Finally moved; want cookbooks.

That’s right, I finally got the apartment moved from one to another this weekend. I’m living in a sinkhole of cardboard boxes and chaos right now; I have a cleared bed, an organized bathroom, and that’s about it. Everything else is surrounded. It makes turning the TV on and changing channels rather difficult. The only part that I haven’t moved yet is the kitchen. All my food is still in the fridge, all my pots and pans are still in the cabinets (except for my large pan and a baking dish or two). And I have to get most of it out of the way and moved before Friday night, because I will be leaving to go home for a week at 0330 Saturday morning. (I’m so excited I’m like to jump out of my skin!) I never realized just how much stuff I had until I put it all in boxes.
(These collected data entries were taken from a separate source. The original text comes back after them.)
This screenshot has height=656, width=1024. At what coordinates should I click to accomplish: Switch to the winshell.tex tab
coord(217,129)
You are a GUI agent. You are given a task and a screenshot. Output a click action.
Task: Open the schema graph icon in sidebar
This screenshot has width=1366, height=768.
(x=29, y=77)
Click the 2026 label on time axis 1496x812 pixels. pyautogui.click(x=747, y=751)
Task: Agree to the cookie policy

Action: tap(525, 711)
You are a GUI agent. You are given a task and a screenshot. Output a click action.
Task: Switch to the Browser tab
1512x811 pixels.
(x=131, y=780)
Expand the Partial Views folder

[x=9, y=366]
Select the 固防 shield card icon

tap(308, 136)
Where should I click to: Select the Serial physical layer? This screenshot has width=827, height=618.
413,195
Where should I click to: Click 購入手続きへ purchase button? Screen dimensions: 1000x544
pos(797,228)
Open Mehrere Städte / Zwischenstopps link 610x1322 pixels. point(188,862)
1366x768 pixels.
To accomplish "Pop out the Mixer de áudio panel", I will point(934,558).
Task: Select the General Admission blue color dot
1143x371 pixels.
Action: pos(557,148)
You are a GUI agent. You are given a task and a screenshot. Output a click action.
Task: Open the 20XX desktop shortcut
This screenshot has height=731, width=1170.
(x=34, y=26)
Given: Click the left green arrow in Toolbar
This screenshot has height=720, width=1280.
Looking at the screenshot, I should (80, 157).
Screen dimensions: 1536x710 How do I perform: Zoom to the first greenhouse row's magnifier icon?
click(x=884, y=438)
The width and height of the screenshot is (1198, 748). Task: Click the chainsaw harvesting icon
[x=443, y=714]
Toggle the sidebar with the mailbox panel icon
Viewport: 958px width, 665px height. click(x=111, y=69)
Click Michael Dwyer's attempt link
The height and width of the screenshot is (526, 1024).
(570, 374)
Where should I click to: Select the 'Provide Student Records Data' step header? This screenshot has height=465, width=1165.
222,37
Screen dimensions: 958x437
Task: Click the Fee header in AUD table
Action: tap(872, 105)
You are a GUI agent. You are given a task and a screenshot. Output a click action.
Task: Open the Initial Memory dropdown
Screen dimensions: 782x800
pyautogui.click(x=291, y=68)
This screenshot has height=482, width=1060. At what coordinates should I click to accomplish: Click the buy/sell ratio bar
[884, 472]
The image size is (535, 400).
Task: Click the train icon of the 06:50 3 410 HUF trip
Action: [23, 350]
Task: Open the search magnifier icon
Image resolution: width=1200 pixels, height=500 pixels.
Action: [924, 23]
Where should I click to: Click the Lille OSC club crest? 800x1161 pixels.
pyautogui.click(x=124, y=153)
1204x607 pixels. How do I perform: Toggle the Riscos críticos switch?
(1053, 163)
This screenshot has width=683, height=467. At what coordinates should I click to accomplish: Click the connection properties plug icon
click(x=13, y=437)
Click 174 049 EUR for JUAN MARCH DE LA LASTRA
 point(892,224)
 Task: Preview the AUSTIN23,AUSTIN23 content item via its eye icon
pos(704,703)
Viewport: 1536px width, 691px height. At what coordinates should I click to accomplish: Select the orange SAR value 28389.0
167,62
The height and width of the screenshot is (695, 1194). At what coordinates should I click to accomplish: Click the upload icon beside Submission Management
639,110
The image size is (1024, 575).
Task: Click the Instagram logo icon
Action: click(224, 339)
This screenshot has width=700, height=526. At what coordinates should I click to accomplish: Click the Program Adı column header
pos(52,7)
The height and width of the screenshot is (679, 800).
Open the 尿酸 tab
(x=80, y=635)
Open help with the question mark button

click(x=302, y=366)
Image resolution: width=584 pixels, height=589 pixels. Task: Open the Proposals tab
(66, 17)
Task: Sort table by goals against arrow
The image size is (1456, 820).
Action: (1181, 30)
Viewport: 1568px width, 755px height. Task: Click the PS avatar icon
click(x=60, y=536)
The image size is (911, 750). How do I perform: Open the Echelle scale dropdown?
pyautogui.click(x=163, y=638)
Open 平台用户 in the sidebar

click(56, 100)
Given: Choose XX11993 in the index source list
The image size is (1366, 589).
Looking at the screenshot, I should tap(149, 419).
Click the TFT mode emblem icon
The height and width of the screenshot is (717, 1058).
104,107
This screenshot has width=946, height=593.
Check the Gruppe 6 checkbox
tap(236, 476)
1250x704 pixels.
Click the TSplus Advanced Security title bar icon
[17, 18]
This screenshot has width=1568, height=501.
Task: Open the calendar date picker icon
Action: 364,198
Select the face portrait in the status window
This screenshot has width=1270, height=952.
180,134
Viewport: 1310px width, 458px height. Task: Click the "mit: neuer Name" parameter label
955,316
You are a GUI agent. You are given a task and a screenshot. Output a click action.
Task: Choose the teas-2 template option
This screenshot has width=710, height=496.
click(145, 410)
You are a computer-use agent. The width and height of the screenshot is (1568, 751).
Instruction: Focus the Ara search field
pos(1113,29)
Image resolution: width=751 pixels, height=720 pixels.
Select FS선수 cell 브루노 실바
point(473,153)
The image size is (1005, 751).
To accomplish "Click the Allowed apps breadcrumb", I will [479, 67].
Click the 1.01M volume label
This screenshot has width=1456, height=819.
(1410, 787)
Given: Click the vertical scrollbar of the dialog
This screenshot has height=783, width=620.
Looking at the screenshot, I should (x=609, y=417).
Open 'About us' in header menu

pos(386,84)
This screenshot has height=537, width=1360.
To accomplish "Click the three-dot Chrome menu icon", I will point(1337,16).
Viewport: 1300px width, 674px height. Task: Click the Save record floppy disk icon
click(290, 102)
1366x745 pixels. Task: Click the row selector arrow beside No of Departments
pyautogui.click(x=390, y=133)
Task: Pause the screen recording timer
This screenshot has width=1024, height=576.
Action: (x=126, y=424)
I’m still trying to figure out how to organize a 7.5’x2′ pantry

I meant to post about DB’s birthday dinner last week, and I have photos uploaded and ready, but I just haven’t had time. Seriously. Trying to get a living space where you can actually live in it is tough work! I’m going to try to post about the birthday dinner as the day goes on. The creme brulee was particularly spectacular… and I have the recipe to share. I tried making up the buttermilk loaf as dinner rolls, but it failed because of me. I couldn’t bake it that night because it was too late; the loaf ended up rising three times. DB’s mom actually baked it and said that it never rose and was hard as a rock! I don’t have pictures of my baking failure, but suffice to say that I will be more careful from now on about picking my bread-making times.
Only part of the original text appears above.